Si les plus petites parties que nous puissions concevoir et distinguer dans les corps ne diffèrent les unes des autres que par la nature des mouvemens auxquels elles sont soumises, si le mouvement seul règle et détermine la variété des attributs divers qui caractérise ces atomes, si en un mot l’unité de matière existe, — et il faut qu’elle existe, — qu’est-ce que cette matière fondamentale et première, d’où procèdent toutes les autres ? Comment nous la représenter ? Tout porte à croire qu’elle ne se distingue pas essentiellement de l’éther, qu’elle consiste en atomes d’éther plus ou moins fortement agrégés. On objecte que l’éther est impondérable ; mais c’est là une objection sans fondement. Sans doute on ne peut pas le peser : pour cela, il faudrait comparer un espace plein d’éther avec un espace vide d’éther ; or nous sommes dans une manifeste impuissance d’isoler ce subtil agent, dont les atomes s’entre-équilibrent avec une parfaite égalité dans tout l’univers. Beaucoup de faits cependant en attestent la prodigieuse élasticité. La foudre qui éclate n’est pas autre chose qu’une perturbation dans l’équilibre de l’éther, et qui oserait prétendre que la foudre n’accomplit pas un travail énorme ? Quoi qu’il en soit, il est impossible de concevoir les énergies qui constituent l’atome autrement que comme de la force pure, et l’éther lui-même, dont la physique tout entière démontre indubitablement l’existence, ne peut pas être défini autrement que par les attributs de la force[1]. Il en résulte que les atomes, dernière conclusion de la chimie, et l’éther, dernière conclusion de la physique, sont substantiellement similaires, bien, que constituant deux degrés distincts, deux valeurs inégales de la même activité originelle.
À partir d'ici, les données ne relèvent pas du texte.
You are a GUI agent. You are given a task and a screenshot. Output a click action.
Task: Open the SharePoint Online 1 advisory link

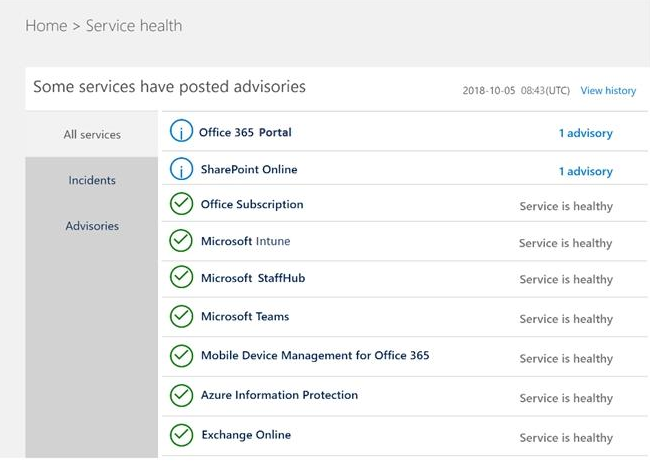(x=585, y=171)
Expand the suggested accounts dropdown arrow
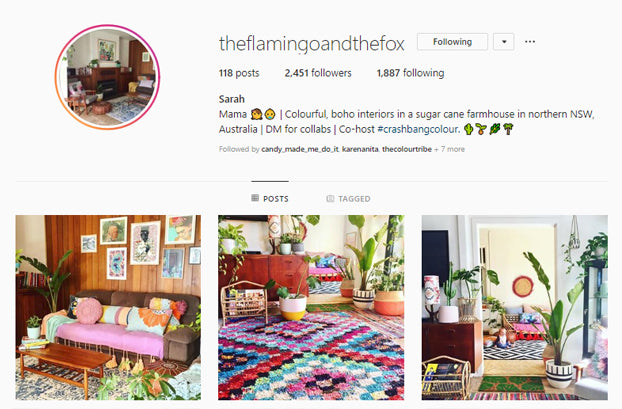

Toutes ces énergies physico-chimiques aussi bien que les énergies analogues de la vie n’apparaissent à nous, à de rares exceptions près, que revêtues de cet uniforme qu’on appelle la matière. One seule de ces énergies se montre dépouillée de ce vêtement et nue. Elle domine toutes les autres, parce qu’elle les connaît toutes, sans que celles-ci le sachent. Elle n’est pas seulement puissance, mais encore conscience. C’est l’âme. Comment la définir autrement que la force en sa plus pure essence,

  1. « Toute théorie mise à part, il serait difficile de trouver dans tous ces mots, dilatation, propagation, radiation, vibration, réflexion, réfraction, attraction, répulsion, polarisation, etc., autre chose que des phénomènes de mouvement. » Ch. de Rémusat, Essais de philosophie, 1842, t. II, De la Matière.